Un raro gioiello del teatro musicale rinascimentale arriva a Catania per una serata dedicata alle origini della commedia in musica. Sabato 20 giugno, alle ore 20.30, lo Zō Centro Culture Contemporanee ospiterà “La Pazzia Senile” di Adriano Banchieri, capolavoro della commedia madrigalesca composto nel 1598.
L’evento nasce dalla produzione del Coro Polifonico Tempus Jocundum, che curerà interpretazione ed esecuzione dell’opera con la direzione musicale di Bruna D’Amico. L’adattamento originale, la drammaturgia e la regia portano invece la firma di Guido Pistone.
Sul palco salirà anche un ensemble strumentale formato da sei musicisti che accompagnerà il coro nell’esecuzione di una delle opere più originali del tardo Rinascimento italiano.
Alle origini del teatro in musica
“La Pazzia Senile” rappresenta uno dei primi esempi di “comedia harmonica”, forma teatrale che unisce musica polifonica, comicità e personaggi tipici della Commedia dell’Arte.
All’interno dell’opera compaiono figure come Pantalone, Gratiano e i Burattini, inseriti però in una struttura musicale costruita attraverso il contrappunto corale.
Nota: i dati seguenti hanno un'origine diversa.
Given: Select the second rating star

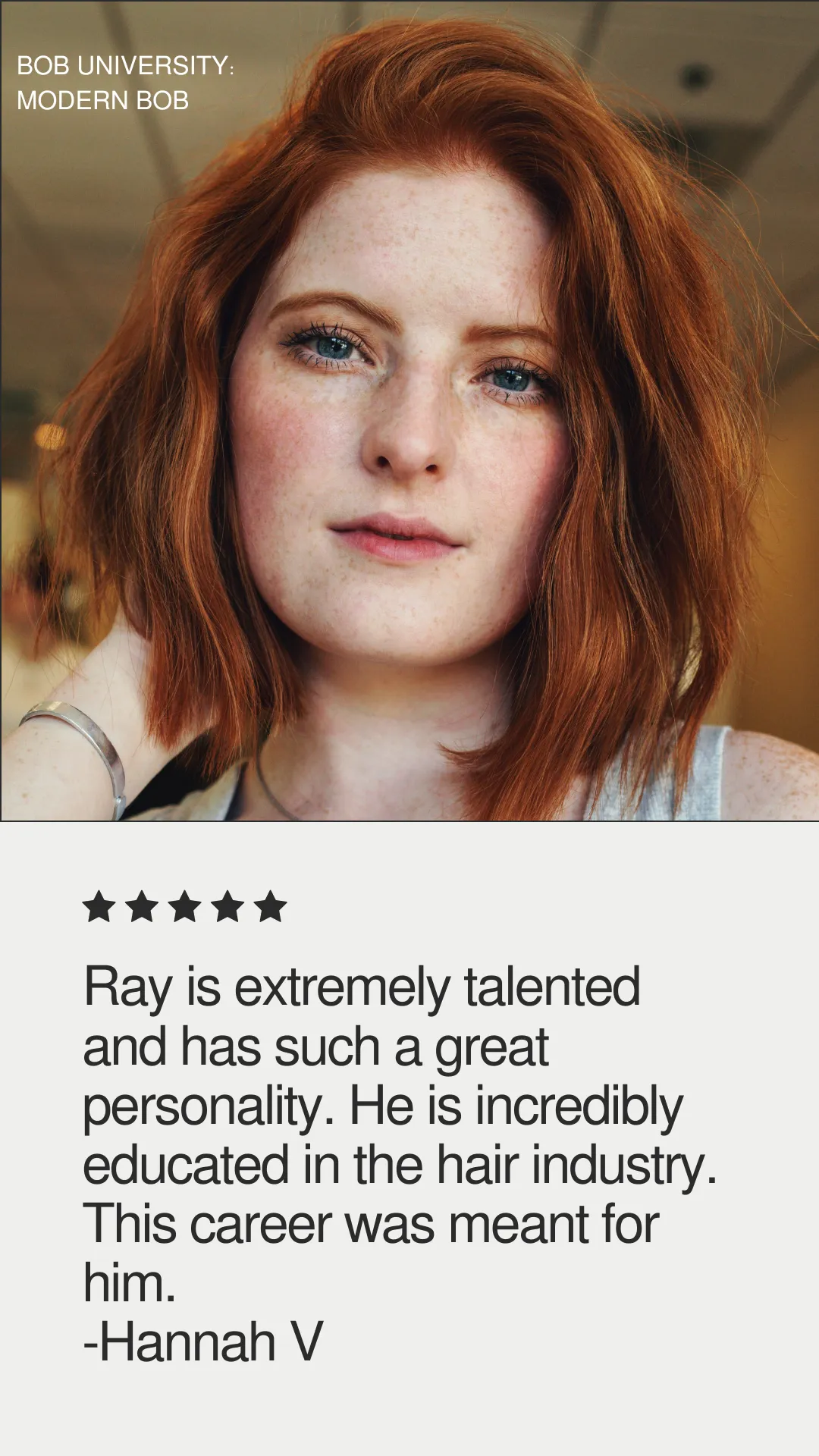Looking at the screenshot, I should (142, 906).
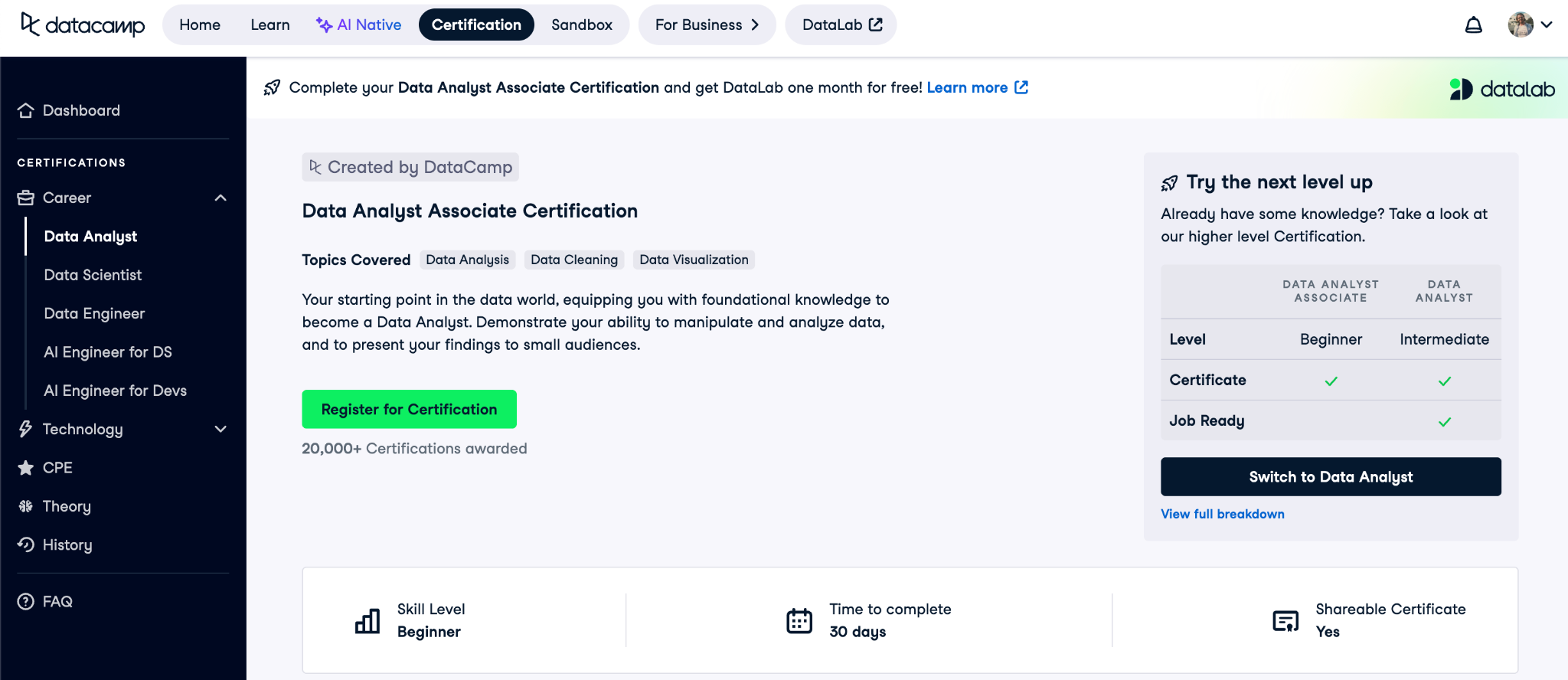Open the account dropdown arrow
This screenshot has width=1568, height=680.
tap(1547, 25)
Un linguaggio che anticipa generi destinati a svilupparsi nei secoli successivi, dall’opera lirica fino al musical contemporaneo.
La particolarità dello spettacolo risiede proprio nella costruzione scenica: ogni personaggio viene interpretato musicalmente dall’intero coro e rappresentato fisicamente, di volta in volta, da un attore o da una cantante al centro della scena.
Un adattamento pensato per il pubblico di oggi
Il nuovo adattamento firmato da Guido Pistone punta a rendere l’opera accessibile anche al pubblico contemporaneo senza alterarne lo spirito originale.
La regia introduce infatti nuove parti recitate in rima affidate a due narratori, che accompagnano l’azione teatrale e scandiscono il ritmo della rappresentazione tra registri ironici, poetici e riflessivi.
L’obiettivo consiste nel mantenere intatta la forza espressiva della composizione di Banchieri, offrendo però agli spettatori moderni una chiave narrativa più immediata.
Lo spettacolo rappresenta così una preziosa occasione per riscoprire le radici del teatro musicale occidentale attraverso un’opera raramente eseguita e capace ancora oggi di sorprendere per freschezza, ironia e modernità.